● **YOUR GOAL**
Please state the number of lines in the material below that contain "computer", with no other words.

● **STORED DATA**
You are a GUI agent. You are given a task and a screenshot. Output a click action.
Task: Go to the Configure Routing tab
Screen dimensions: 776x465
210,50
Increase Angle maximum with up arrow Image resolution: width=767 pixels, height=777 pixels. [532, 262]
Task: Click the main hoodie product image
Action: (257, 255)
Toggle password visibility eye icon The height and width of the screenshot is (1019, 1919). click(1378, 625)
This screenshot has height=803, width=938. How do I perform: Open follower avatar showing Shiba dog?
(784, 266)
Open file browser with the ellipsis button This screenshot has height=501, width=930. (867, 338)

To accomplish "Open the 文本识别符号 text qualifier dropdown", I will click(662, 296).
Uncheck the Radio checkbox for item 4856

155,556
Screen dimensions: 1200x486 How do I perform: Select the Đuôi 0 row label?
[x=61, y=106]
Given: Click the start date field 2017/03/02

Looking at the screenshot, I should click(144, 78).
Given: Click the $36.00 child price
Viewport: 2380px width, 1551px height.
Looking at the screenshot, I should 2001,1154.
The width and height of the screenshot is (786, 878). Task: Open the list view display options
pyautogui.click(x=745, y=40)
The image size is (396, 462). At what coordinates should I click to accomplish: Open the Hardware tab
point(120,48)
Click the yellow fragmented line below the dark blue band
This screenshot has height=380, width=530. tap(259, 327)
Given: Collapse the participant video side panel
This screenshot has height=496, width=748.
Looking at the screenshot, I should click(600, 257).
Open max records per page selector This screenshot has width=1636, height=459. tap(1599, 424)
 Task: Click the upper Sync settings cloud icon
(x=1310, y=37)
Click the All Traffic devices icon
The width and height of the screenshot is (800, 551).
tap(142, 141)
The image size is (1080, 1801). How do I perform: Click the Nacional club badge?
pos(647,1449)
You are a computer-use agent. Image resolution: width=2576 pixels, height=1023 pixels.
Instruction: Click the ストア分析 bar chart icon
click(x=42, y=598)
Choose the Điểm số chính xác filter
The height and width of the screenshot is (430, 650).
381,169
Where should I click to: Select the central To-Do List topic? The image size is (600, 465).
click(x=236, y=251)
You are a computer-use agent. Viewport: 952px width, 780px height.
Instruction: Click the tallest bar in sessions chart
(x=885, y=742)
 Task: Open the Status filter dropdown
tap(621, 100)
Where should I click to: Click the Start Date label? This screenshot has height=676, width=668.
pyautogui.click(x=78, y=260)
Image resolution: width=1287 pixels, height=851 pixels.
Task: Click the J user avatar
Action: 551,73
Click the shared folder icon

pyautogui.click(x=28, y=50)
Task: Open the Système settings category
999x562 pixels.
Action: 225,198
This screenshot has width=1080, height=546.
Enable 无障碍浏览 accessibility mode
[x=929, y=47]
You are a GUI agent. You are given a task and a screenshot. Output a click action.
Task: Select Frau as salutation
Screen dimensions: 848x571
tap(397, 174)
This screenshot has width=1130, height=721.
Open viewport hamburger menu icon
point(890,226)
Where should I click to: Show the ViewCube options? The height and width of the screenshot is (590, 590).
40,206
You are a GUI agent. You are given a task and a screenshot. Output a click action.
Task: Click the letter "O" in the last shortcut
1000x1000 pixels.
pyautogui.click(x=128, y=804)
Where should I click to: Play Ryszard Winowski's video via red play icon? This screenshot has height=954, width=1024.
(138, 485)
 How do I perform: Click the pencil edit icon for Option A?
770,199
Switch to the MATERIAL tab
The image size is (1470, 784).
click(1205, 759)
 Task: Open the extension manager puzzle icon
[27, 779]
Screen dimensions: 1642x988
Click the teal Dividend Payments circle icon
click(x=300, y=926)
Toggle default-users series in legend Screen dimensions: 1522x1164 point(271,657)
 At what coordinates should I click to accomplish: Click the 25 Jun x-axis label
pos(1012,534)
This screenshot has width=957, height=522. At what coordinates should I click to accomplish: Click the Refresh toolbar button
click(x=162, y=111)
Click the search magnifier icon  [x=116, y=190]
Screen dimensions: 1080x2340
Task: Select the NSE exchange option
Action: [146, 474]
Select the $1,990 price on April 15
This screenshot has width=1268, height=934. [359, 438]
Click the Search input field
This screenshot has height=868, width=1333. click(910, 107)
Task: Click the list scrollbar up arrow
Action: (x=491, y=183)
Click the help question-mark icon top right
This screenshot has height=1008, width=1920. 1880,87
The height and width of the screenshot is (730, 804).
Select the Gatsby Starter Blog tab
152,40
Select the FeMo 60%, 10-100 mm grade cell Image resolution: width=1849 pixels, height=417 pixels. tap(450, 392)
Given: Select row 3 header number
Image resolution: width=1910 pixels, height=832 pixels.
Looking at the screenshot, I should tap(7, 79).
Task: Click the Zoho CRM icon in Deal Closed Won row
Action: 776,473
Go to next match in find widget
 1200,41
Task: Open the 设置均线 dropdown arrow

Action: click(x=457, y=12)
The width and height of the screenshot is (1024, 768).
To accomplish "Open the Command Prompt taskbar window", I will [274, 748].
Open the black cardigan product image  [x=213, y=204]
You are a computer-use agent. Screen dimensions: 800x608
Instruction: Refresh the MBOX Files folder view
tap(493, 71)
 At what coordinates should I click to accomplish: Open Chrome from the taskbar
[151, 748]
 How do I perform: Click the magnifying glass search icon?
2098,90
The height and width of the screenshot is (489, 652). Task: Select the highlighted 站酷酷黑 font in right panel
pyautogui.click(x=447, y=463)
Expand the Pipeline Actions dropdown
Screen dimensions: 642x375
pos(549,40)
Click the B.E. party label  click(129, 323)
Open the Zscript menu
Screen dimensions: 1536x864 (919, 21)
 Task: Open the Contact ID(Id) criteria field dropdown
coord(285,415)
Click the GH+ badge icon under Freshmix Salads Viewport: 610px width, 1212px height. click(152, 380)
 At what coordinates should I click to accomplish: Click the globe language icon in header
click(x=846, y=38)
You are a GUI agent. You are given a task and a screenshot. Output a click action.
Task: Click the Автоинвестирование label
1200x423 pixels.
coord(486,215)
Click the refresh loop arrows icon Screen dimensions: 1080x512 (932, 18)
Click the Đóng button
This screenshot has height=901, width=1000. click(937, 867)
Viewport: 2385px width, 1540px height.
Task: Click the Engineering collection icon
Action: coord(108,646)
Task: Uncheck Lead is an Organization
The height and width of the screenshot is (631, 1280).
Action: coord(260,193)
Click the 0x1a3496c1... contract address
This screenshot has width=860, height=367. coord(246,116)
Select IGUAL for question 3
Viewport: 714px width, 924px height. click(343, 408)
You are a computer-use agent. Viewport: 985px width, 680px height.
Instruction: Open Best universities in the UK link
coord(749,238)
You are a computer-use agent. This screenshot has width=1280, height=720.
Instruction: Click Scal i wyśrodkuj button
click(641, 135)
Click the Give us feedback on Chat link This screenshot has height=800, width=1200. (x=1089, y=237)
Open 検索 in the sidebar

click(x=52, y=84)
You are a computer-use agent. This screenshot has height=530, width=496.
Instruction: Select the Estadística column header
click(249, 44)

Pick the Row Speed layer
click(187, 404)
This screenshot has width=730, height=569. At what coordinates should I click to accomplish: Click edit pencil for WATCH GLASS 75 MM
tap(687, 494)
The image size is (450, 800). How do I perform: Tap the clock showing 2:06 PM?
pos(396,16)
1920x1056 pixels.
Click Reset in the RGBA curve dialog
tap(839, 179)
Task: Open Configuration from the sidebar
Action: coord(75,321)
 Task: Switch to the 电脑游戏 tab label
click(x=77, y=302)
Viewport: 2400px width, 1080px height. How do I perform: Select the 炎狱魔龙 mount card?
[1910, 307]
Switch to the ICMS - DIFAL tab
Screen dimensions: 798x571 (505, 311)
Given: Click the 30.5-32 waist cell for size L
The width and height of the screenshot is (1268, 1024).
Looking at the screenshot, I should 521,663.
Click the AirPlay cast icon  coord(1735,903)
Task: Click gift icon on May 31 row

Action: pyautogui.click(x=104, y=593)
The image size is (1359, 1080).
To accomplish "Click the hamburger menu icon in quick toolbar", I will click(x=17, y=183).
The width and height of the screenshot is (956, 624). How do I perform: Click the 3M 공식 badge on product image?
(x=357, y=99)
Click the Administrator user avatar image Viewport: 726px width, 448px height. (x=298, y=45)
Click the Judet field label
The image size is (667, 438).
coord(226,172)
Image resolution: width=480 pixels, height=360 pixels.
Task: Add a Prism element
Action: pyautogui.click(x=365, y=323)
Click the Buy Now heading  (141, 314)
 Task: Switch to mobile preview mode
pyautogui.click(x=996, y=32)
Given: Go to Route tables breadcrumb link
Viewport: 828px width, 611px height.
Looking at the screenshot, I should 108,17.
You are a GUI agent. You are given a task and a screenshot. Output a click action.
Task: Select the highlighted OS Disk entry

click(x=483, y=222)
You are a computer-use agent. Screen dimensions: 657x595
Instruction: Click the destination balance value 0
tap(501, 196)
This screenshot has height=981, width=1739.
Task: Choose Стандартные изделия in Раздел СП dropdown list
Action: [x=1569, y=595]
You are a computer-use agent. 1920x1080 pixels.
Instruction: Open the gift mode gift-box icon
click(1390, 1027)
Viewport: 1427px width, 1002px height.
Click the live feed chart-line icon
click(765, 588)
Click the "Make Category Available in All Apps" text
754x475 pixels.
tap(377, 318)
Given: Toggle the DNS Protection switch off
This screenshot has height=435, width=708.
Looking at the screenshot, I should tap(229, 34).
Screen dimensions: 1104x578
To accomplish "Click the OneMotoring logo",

● **WRITTEN RESPONSE**
8